Price is a consideration for them, but so is lack of access. Approximately 16 percent of people reported traveling over 30 minutes to buy food and almost half relied on rides from family or friends in order to reach groceries. People reporting inadequate access to food that meets their needs were more likely to be traveling at least 30 minutes to reach a grocery store.

One key recommendation made in the report was for dollar stores to increase the healthy food choices they offer. But there is scant evidence of these discount stores stocking anything but processed food.

Empire strikes back

As Empire struggles with its own lack of a grocery store—after Deering’s Market closed in the spring of 2018—and deals with the septic debate, it must reach a decision on whether to ride out the moratorium on commercial development or draft new zoning policy that would prevent a dollar store or other corporate discount chain from moving into the neighborhood and affecting the business climate. 

The current 6-month moratorium could potentially hurt local businesses, such as Grocer’s Daughter Chocolate or Shipwreck Café, from expanding and thriving. It could also inadvertently scare away potential suitors to reopen Deering’s Market or develop Jim Bagaloff’s old hardware building into a restaurant and brewery.

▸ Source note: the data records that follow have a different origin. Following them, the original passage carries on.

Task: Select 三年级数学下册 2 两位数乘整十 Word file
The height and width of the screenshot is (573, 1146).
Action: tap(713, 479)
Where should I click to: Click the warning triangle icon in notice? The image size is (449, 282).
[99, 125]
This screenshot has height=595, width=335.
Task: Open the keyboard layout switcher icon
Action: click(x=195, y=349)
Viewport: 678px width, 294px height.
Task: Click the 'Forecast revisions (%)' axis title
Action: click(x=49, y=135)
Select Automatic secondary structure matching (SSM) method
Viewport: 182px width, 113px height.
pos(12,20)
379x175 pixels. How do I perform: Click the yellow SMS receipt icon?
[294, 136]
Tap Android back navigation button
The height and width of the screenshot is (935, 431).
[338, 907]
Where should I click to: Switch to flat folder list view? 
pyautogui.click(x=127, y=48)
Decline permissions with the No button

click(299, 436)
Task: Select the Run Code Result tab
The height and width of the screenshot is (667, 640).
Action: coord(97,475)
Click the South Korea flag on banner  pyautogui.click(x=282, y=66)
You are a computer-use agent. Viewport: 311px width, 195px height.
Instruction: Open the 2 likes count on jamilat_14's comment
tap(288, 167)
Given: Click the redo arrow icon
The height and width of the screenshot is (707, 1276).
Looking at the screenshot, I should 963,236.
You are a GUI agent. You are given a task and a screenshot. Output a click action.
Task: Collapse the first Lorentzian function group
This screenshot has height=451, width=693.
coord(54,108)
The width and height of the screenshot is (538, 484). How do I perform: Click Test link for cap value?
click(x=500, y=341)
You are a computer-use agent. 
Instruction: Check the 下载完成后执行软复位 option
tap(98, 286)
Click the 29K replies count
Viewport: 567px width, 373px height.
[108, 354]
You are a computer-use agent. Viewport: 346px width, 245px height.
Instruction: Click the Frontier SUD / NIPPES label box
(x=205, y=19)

A refined zoning policy could establish a maximum floor space of 5,000 square feet or less in the commercial district for new developments or structures (dollar stores are typically 8,000-9,100 square feet). The village currently has no commercial building size limit.

Alternatively, the village could separate the current T-shaped commercial district into two separate districts: a highway corridor commercial district and a village core commercial district. The two districts would be different in nature, but would both remain pedestrian-friendly, according to Empire’s Master Plan.

Either way, Empire’s internal conversation isn’t just about keeping out dollar stores. It’s about a vision for the future of the village.

“It’s all about the public safety, health and welfare of the village,” said Village president, and native, Soni Aylsworth, who owns the outfitter Empire Outdoors. “That’s why the moratorium was put on. This isn’t about Dollar General, it’s about the village.”